The landlord told us he had evicted Pugliese last week because the tenant had not paid the last two months of rent.
However, Pugliese told us he and his family had not been served an eviction notice, but that they are moving out anyway because they can't sleep.
"I'm dreaming that a snake is going to fall on me. I can't sleep. I couldn't sleep last night, because of the snakes," said Pugliese.
The family said they had told Stafford they wouldn't pay until the hole in the ceiling was fixed and the pests were out.
Stafford told us rent could not be held for maintenance issues.
Before they moved in, Hary Pugliese says they were told rats infested the house and that they should take care of the pests themselves by putting out traps and poison.
"He acts like he doesn't care," said Susan Pugliese, referring to Stafford, "He said 'Well, if there are snakes in the ceiling, they'll be taking care of the rats.'"
We called Stafford asking if he knew about the rats, snakes and other ongoing issues.

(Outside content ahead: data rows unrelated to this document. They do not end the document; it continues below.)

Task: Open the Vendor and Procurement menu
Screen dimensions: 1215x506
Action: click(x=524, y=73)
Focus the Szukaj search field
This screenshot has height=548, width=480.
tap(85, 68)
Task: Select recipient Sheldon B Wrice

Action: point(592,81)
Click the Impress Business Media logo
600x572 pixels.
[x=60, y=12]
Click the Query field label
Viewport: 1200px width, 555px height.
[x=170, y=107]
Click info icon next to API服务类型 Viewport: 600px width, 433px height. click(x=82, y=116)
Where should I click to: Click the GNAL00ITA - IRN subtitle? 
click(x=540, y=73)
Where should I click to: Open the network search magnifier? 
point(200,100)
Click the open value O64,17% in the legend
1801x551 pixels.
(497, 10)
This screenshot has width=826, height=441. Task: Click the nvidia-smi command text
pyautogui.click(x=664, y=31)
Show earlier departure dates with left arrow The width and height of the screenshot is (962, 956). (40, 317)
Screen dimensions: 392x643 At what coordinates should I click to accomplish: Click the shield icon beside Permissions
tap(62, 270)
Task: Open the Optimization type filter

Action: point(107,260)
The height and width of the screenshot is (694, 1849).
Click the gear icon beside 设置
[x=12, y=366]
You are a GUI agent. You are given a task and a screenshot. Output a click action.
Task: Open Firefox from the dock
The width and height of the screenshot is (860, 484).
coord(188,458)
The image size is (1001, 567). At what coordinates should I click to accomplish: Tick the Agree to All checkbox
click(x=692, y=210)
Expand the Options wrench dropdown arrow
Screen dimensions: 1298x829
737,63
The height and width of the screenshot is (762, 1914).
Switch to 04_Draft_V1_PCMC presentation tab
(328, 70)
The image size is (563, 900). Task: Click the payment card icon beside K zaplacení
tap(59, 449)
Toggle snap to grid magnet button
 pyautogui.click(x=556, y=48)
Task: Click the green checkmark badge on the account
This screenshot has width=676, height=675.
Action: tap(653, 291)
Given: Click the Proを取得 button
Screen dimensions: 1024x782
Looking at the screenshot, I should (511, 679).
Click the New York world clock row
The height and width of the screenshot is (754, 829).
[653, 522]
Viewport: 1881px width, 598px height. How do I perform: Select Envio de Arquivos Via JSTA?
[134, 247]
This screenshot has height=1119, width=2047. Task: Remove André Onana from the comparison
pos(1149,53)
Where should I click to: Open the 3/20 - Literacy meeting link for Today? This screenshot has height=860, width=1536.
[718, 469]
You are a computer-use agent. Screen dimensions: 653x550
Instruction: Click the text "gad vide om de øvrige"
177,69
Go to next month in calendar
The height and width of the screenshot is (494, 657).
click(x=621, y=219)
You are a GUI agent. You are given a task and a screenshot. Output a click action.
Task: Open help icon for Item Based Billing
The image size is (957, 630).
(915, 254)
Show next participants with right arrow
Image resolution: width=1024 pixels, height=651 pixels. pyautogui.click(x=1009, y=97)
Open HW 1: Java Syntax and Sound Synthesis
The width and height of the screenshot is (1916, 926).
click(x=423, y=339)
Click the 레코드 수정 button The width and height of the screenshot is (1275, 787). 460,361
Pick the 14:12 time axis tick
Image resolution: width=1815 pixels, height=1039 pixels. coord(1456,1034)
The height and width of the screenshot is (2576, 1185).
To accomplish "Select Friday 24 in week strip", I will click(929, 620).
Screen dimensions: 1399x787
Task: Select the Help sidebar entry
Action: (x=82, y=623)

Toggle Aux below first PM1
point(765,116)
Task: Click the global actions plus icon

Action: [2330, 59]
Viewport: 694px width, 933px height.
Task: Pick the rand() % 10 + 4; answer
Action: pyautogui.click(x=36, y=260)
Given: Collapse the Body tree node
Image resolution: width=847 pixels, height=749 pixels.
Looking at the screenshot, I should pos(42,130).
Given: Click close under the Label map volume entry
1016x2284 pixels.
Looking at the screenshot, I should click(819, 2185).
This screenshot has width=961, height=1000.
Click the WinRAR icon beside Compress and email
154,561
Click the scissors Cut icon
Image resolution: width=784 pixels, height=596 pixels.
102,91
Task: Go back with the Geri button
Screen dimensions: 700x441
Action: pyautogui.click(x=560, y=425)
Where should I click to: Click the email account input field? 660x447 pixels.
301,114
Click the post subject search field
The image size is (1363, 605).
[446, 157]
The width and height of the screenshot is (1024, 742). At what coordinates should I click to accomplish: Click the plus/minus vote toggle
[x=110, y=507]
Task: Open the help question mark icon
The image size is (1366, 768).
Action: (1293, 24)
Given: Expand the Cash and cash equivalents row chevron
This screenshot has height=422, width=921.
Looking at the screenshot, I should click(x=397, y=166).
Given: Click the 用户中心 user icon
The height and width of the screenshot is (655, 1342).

"It's just a difficult situation," said Stafford. The landlord told us he manages dozens of rentals, but only the one home in LaFayette.
We asked him if he knew rats were in the house. Stafford said, "No, I've never heard that, but there are rats everywhere, so I'm sure there are rats there."
We asked Stafford if there are rats in his own home. He said 'yes,' adding that he puts traps out all the time.
In addition to rats, cockroaches, and now snakes, the house also has bees.
When we asked Stafford about removing the bees, he had this to say:
"I would hate to disturb the bees, because it's getting hard to even raise bees. Bees are becoming extinct and that is a strong hive.
We followed up, asking if he thinks it's suitable for people to live with pests in their home. He told us: "I don't think there's another option."
We asked the LaFayette Building Planning, Engineering, Building Inspections, & Codes Enforcement if they intervene in a situation like this.
In this case, the city says the matter will have to be resolved between the landlord and tenant.
They say a city only inspects houses when property changes ownership.
We asked when this home was last inspected. We're still waiting to hear back.
We also asked Stafford when the home was last inspected. Moments later, he hung up, and we haven't heard from him since.